Против того, что биологический эволюционизм стал союзником идеи реинкарнации, я возражать не буду, так как его идея состояла в стирании фундаментальных различий между человеком и другими видами. Но здесь уместны две существенные оговорки. Во-первых, парадигмы эволюционизма и реинкарнации сами по себе (вне их связи в массовом сознании) очень трудно совместимы друг с другом (ренкарнации предполагают «опредмечивания» духа через безначально готовые биологические виды, но никак не постепенное становление последних). Во-вторых, считать эволюционизм собственно научной теорией с большой объяснительной силой – теорией, которая успешно заместила креационизм – можно лишь сознательно закрыв глаза на очень значительные конфликты, в которые эволюционная схема вступила и с рациональностью, и с эмпирическими данными, и которые были выявлены уже весьма скоро после публикации Дарвинова «Происхождения человека» (1891)[614].

Зато я добавил бы три других существенно важных фактора, содействующих распространению реинкарнационного мифа.
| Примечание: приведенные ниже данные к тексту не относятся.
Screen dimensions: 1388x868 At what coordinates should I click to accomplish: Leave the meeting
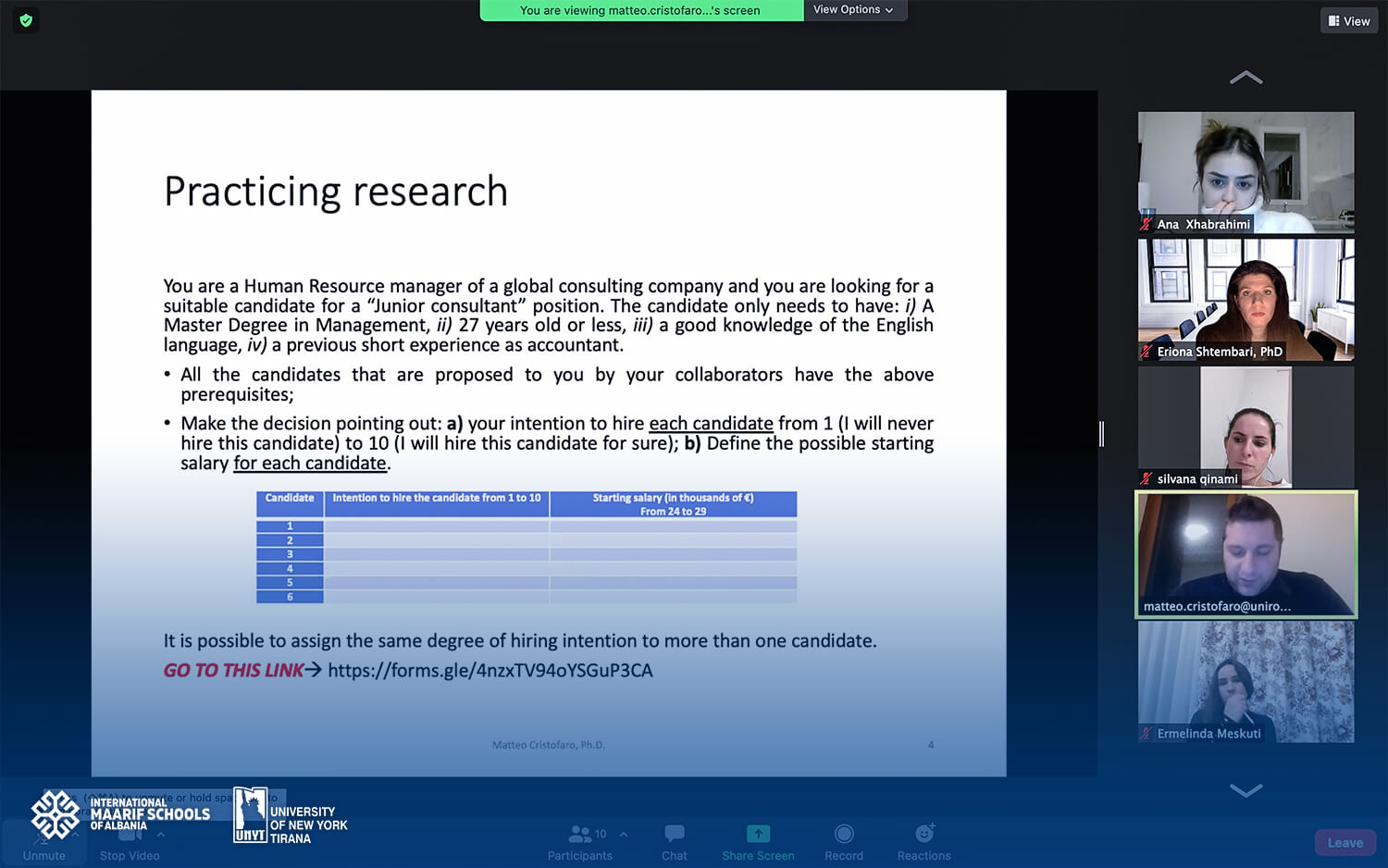click(x=1345, y=842)
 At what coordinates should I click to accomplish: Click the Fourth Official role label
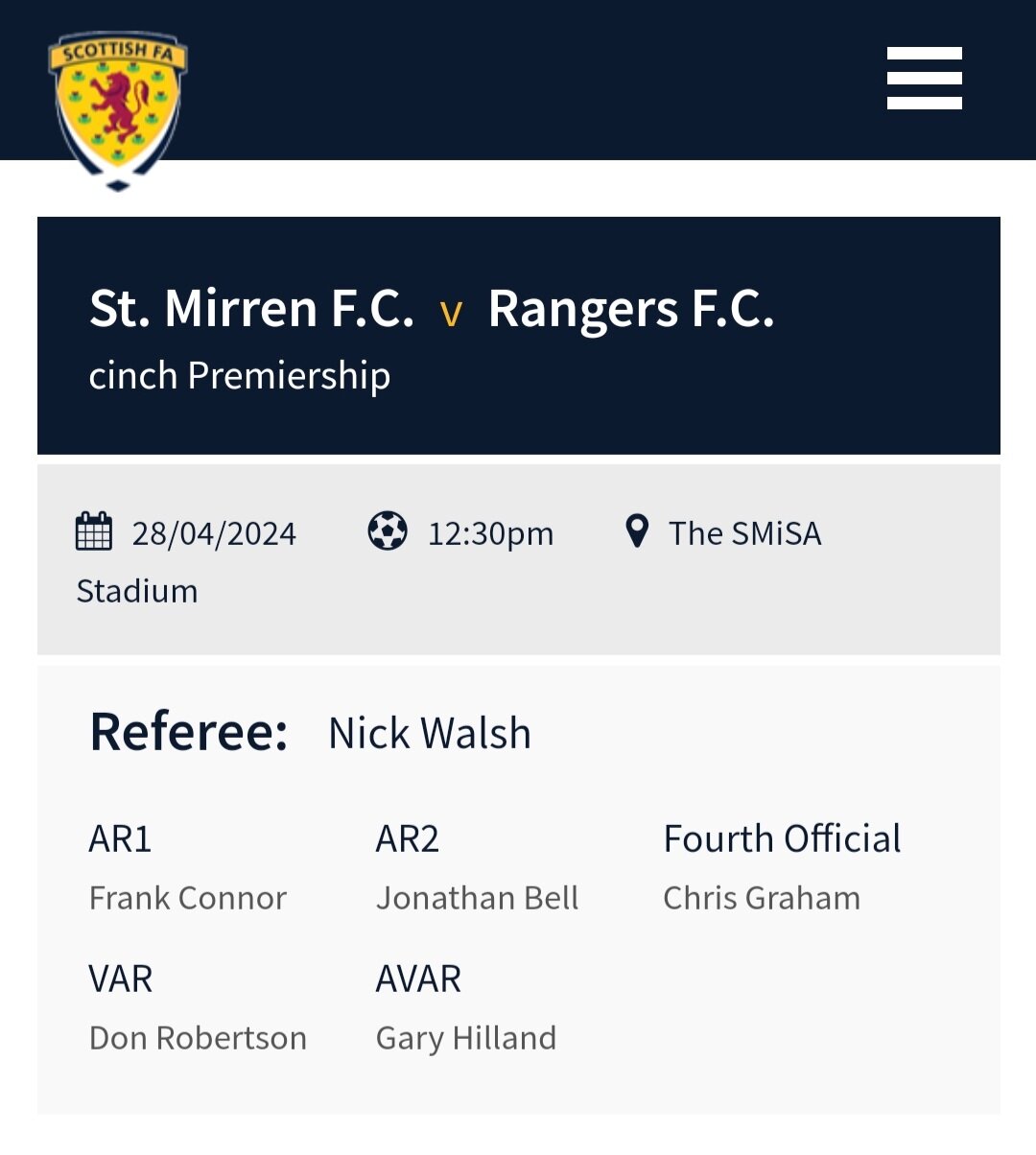click(782, 839)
Это, во-первых, нежелание современного человека, стремящегося к получению всех без исключения удовольствий (самого разнообразного характера), смириться с перспективой окончательного суда (и желающего устранить его через возможность бесконечного возобновления своего существования)[615]. Это, далее, реальные трудности, с которыми связано приятие идеи конечного телесного воскресения (основная альтернатива реинкарнации), требующей, в отличие от идеи перевоплощений, действительного смирения разума перед истинами веры, а оно для современного сознания в наименьшей степени симпатично[616]. Это, наконец, добровольная и охотная капитуляция нынешнего христианства перед иноверными религиозными приоритетами во имя односторонней толерантности и политкорректности, которые на деле суть проявления ущербного приспособленчества к этому миру. В рассматриваемом случае эта капитуляция выражается в допущении относительной истины и «взаимопереводимости» даже взаимоотрицающих (контрадикторных) эсхатологий.

Что же касается того важнейшего момента, на который профессор Юлен лишь намекнул в связи с традиционными индийскими религиями, а именно, что идея сансары соответствует там лишь экзотерической истине, но никак не конечной, то я не имею уже возможности развернуть его в должной полноте. Скажу только, что «экзотерический статус» данного учения в индийских философиях был связан и с принципиальной невозможностью дать рациональные ответы на вопросы о том, «кто» (или хотя бы по крайней мере «что») и «как» может быть самим субъектом перевоплощений. Философы санкхьи и адвайта-веданты прямо отрицают, что таковым может быть духовное начало[617]. Джайнские философы это признают, но не могут объяснить, каким образом безначально всеведущая, совершенно свободная и нематериальная душа (джива) может закабалить саму себя непонятным образом производимым ею же тонкоматериальным кармическим веществом[618].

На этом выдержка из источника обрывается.